Rows of pointing data
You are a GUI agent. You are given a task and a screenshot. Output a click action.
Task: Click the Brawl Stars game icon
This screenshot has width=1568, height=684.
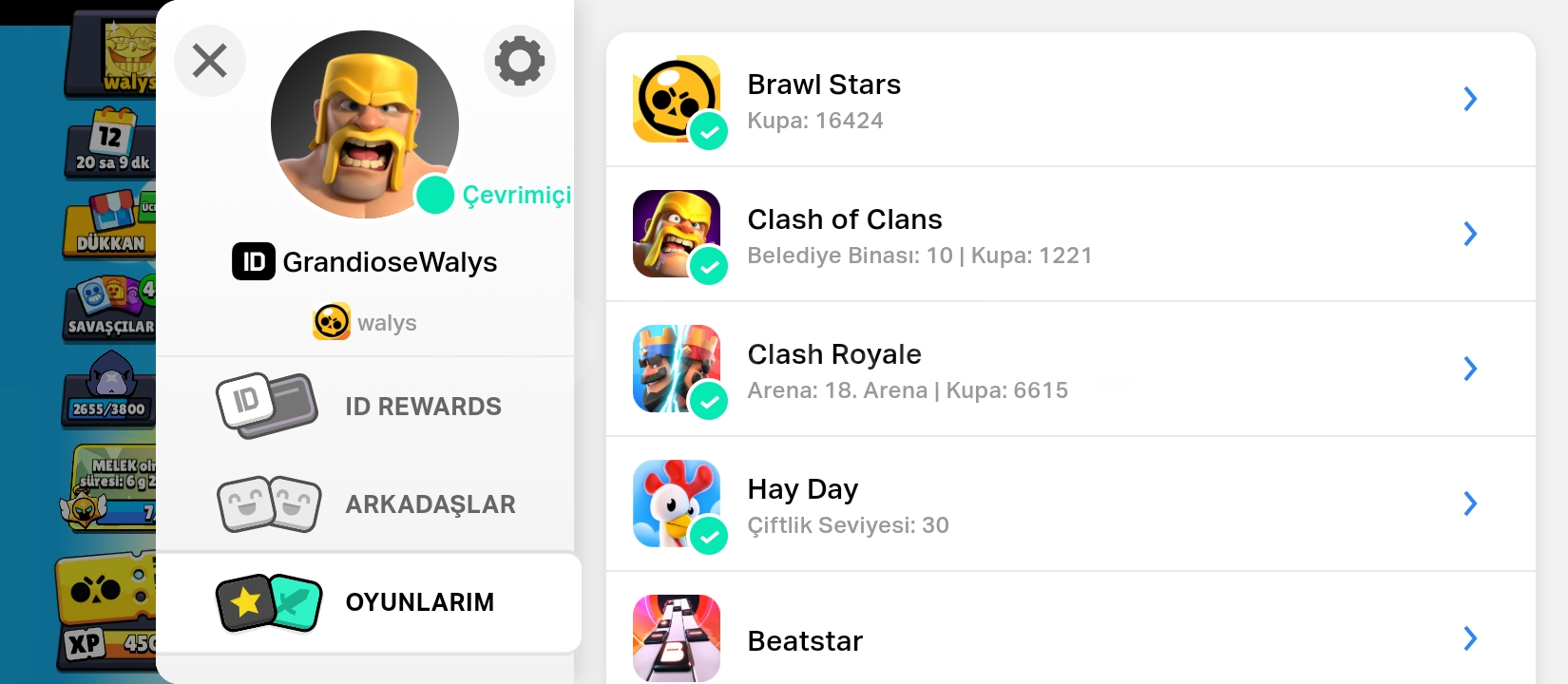[677, 99]
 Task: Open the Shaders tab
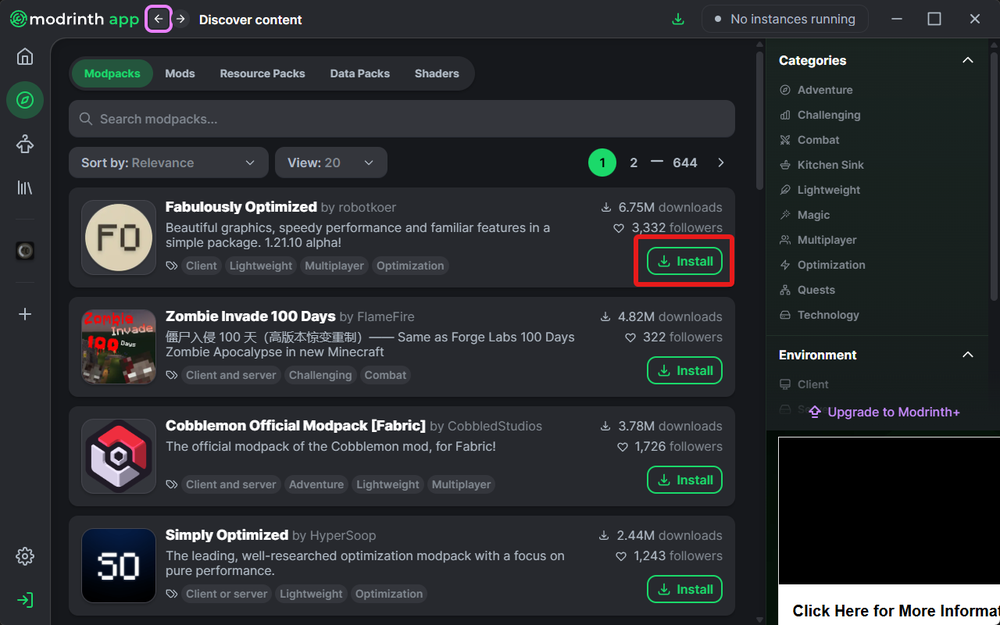(437, 73)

*Task description*
Copy these entries line for line, leaving out the pictures.

*Solution to the problem*
You are a GUI agent. You are given a task and a screenshot. Output a click action.
Task: Click the Brawl Stars game icon
This screenshot has width=1568, height=684.
[677, 99]
 Task: Open the Shaders tab
(437, 73)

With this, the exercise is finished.